Classée route nationale (RN), la voie reliant Oran à Aïn Témouchent via l'échangeur d'El-Hamoul à partir de l'autoroute Est-Ouest est un laboratoire grandeur nature des effets de dégradation. C'est aussi un bien triste cas d'école du non-entretien routier. Tous les péjoratifs ne suffisent pas pour décrire la RN 108.

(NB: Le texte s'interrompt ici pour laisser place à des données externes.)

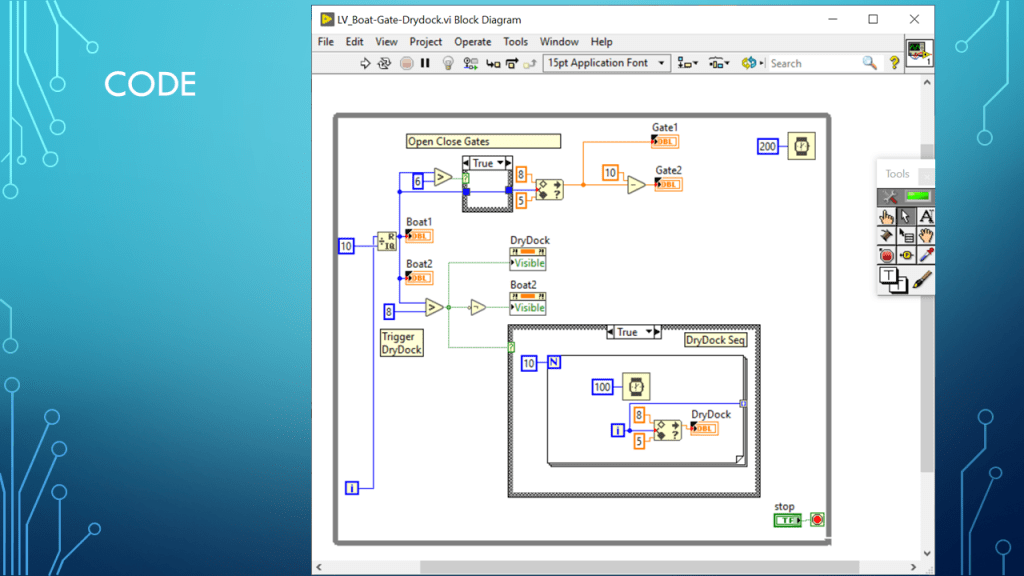Open the Align Objects dropdown
The image size is (1024, 576).
click(x=687, y=63)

Tout y est: déformation de chaussée, orniérage à grand rayon, faïençage, fissuration, tassement, affaissement de rive, usure de la bande de roulement, traverses, ondulations, absence de drainage, formation de bourbier sur l'accotement, fluage de remblai, nids-de-poule... Sur plusieurs dizaines de kilomètres, depuis la bretelle d'autoroute jusqu'aux limites de la wilaya d'Oran au fin fond de la localité mi-rurale mi-zone d'activité d'El-Hamoul. Et dire que c'est une voie de communication classée par décret parmi la liste des routes nationales parce que censée remplir un certain nombre de critères. Il n'en est rien sur le terrain. Le contraste est choquant. A tous égards. Le supplice commence dès le petit panneau d'entrée au patelin d'El-Hamoul. A partir de ce point de commencement, la route enlève son charmant voile de RN 108 pour exposer au grand public son repoussant vrai visage de piste de tous les maux. Au bout d'à peine 300 mètres de chaussée en état pathologique complexe, dans la poussière et le vacarme des poids lourds, apparait la première micro-zone d'ombre : le petit bourg d'El-Hamoul. Une bourgade qui vit en marge du temps, bien loin de ce que l'on appelle la civilisation et la vie décente. On ne peut pourtant même pas parler de banlieue, la ville d'Oran étant à portée de vue. Relevant administrativement de la commune de Tafraoui, l'une des plus pauvres contrées d'Oran, la modeste agglomération d'El-Hamoul est sortie de l'anonymat peu à peu à la faveur de certains grands projets qui ont élu domicile dans sa zone d'activité déstructurée et désarticulée, à l'image de la grande raffinerie oranaise du sucre du groupe Berrahal et le complexe de trituration de graines oléagineuses, raffinage et conditionnement des huiles végétales du groupe SIM.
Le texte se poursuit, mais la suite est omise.